Westworld: Programming AI to Feel Pain
Ariel Conn of the Future of Life Institute asked me to comment on creating AI that can feel pain for the purposes of abuse. Her blog post is here. This is an extended version of the ideas that originated in that post.
In Westworld, humans pay to visit a U.S. Western theme park populated by lifelike robots. Many humans decide to play the role of villains, some kill robots, inflict pain on the robots, and worse.
First, I do not condone violence against humans, animals, or anthropomorphized robots or AI.
Yes, people seem to like to hurt robots. Just ask HITCHbot, which was hitchhiking around the world but eventually destroyed before making it to its final destination. It wasn’t even autonomous.

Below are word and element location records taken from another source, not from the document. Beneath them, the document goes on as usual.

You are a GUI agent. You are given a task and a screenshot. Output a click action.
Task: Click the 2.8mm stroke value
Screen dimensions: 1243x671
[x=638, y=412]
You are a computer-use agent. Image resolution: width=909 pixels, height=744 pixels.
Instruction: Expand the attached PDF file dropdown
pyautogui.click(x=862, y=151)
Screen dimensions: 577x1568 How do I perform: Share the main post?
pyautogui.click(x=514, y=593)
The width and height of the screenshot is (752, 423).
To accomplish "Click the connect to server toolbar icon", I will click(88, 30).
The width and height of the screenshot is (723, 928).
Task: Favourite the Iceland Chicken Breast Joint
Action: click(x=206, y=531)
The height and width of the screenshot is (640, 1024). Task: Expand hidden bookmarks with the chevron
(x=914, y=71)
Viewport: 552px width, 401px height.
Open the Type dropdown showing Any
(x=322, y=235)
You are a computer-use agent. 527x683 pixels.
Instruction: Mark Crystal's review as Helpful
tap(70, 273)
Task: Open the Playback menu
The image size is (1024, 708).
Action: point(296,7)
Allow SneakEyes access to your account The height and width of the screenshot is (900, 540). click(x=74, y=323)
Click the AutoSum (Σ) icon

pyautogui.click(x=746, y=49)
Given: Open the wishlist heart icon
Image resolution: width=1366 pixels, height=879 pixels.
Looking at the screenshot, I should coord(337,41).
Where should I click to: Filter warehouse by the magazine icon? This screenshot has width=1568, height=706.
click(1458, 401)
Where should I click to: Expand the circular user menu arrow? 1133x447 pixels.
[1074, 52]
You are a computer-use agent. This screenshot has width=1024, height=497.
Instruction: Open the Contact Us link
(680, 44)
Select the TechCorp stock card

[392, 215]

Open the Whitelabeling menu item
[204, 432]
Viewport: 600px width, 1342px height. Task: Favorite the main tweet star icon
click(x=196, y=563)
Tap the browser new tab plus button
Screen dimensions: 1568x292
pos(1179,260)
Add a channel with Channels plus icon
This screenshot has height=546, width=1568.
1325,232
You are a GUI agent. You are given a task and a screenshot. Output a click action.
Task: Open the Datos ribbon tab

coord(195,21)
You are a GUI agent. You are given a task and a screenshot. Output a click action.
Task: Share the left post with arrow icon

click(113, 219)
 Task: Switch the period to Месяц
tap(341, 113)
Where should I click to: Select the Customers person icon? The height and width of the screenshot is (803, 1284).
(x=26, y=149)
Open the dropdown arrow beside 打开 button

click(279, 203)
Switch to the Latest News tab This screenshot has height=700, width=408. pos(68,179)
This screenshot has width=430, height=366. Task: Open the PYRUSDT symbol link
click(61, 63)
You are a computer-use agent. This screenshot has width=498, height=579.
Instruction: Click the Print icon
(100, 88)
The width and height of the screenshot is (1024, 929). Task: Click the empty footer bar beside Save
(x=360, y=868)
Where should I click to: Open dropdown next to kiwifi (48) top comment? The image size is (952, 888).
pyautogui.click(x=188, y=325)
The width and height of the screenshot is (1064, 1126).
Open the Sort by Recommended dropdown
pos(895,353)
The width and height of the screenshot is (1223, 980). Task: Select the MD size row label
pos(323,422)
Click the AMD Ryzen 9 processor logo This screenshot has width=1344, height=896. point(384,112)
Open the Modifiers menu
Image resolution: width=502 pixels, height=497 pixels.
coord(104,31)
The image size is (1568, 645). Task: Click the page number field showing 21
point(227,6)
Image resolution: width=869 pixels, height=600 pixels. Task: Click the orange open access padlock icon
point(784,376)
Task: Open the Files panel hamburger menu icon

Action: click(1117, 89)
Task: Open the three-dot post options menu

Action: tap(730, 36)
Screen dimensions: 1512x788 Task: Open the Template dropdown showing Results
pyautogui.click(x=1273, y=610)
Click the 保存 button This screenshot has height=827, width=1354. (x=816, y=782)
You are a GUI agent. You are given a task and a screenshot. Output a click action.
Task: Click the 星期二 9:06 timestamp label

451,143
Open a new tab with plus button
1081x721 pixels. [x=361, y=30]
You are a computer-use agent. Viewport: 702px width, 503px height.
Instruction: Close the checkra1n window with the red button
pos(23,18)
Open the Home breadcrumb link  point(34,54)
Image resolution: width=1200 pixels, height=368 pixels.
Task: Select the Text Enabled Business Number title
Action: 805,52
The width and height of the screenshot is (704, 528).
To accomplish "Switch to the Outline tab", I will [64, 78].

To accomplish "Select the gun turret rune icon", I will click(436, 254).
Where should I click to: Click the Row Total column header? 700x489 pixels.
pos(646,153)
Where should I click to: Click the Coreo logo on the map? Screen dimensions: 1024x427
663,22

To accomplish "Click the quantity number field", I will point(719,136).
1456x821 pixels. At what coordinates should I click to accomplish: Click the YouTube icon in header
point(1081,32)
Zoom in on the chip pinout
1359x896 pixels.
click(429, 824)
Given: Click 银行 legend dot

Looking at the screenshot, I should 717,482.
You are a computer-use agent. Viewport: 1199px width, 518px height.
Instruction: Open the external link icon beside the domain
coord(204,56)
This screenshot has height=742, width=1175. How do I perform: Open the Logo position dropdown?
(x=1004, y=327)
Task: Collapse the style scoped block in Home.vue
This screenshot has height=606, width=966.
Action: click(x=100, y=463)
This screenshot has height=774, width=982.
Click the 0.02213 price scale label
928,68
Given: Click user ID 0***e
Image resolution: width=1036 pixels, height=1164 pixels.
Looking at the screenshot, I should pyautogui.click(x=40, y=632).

In humans and animals pain serves as a signal to avoid a particular stimulus. We experience it as a particular sensation and express it in a particular way. Robots and AI do not experience pain in the same way as humans and animals. We can look at the experience of pain and the expression of pain in AI and robots.
Experience of Pain in AI and Robots?
The closest analogy to pain in AI might be what happens in reinforcement learning agents (I use the term agent to refer to an AI or robot with some degree of autonomous decision making). Reinforcement learning agents engage in trial-and-error learning. At each point in time the agent receives a reward signal — a real number — to guide them towards desirable states or away from undesirable states. The reward signal can be a positive or negative.
One could draw analogy between the negative reward signal as a pain signal in animals. They both serve a similar function: to encourages the agent to avoid certain things. However, it would be incorrect to say that robots and AI experience negative reward as pain in the same way as animals or humans. It is a better metaphor to say it is akin to losing points in a computer game — something to be rationally avoided whenever possible. In humans, there is often an emotional reaction to negative reward: a feeling of disappointment, anger, sadness, etc. We save the response to negative reward and subsequent expression to the next section.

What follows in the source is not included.